Exercise objective
Beginning with the line that has "Task: Open the 模型 Demucs dropdown" and ending with the line that has "The width and", retype the entries below exactly, except for the pictures.

Entries supplied
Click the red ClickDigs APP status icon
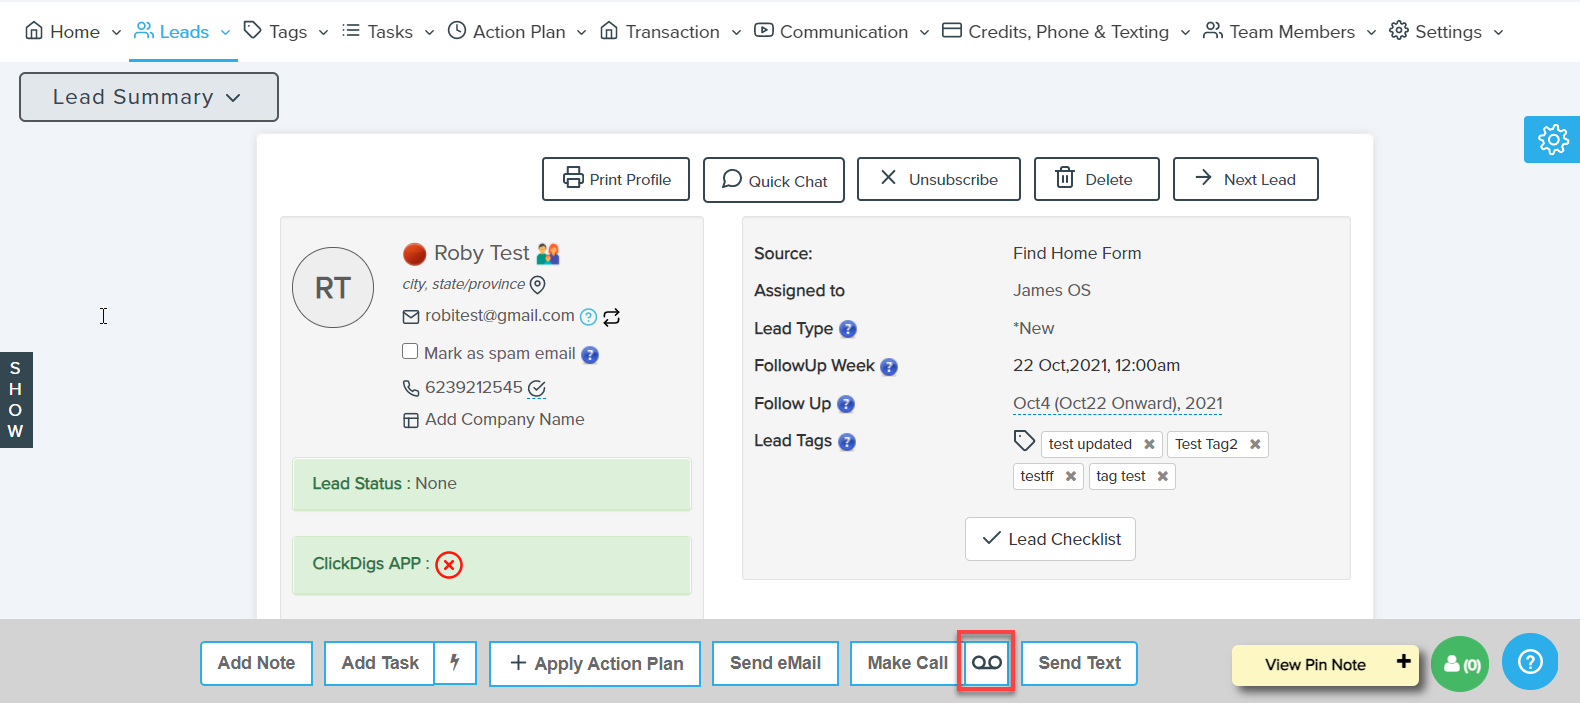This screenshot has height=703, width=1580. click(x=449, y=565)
* * *
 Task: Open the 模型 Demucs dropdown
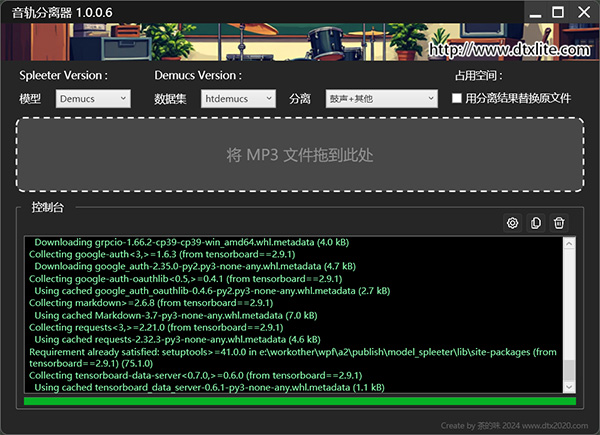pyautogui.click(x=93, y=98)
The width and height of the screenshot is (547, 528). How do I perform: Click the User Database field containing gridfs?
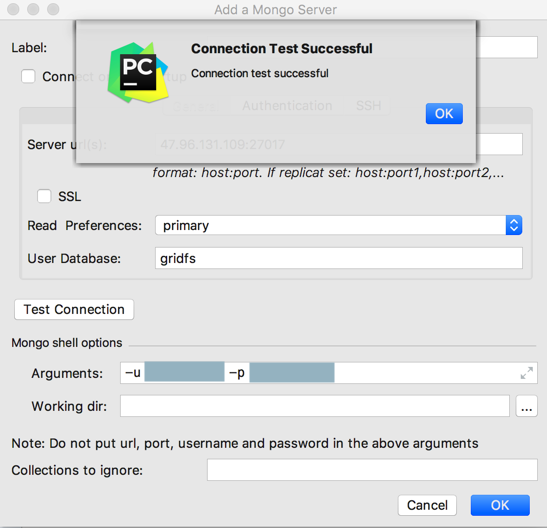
...
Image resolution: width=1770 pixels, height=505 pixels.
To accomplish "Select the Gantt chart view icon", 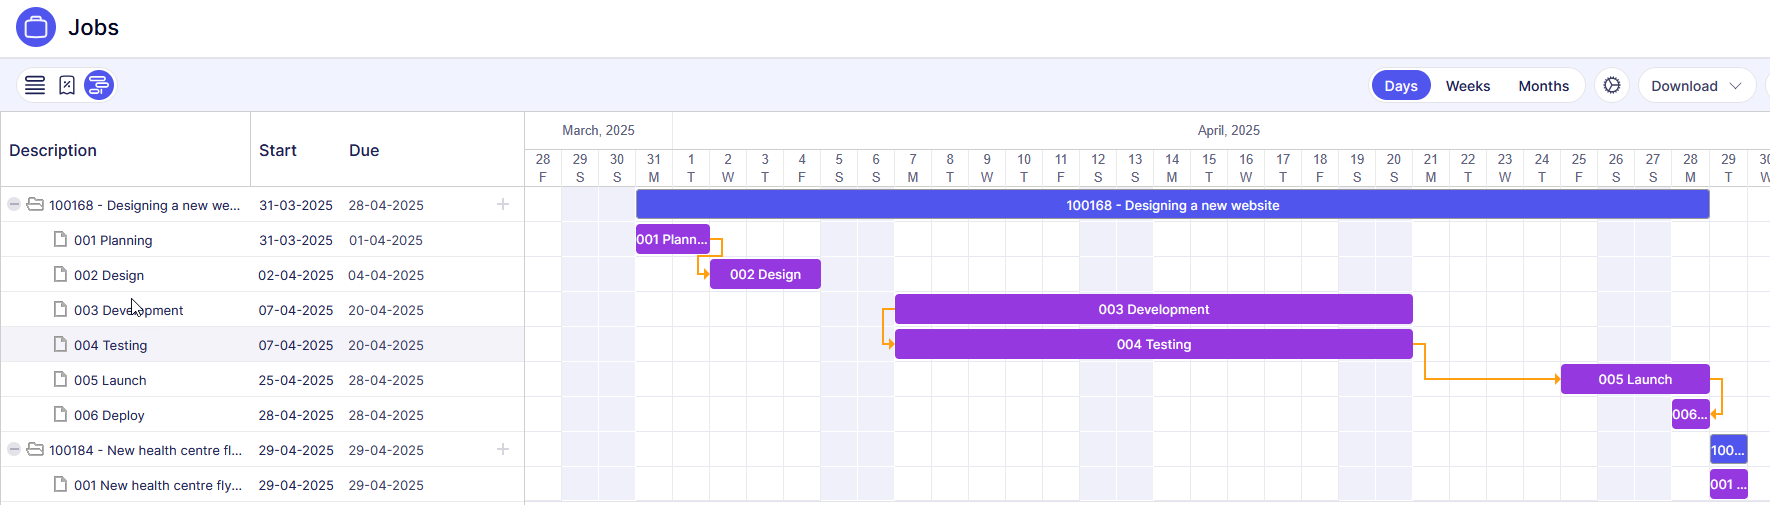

Answer to this problem
 Task: Open the 模型 Demucs dropdown
pyautogui.click(x=93, y=98)
The width and height of the screenshot is (547, 528). How do I perform: Click the User Database field containing gridfs?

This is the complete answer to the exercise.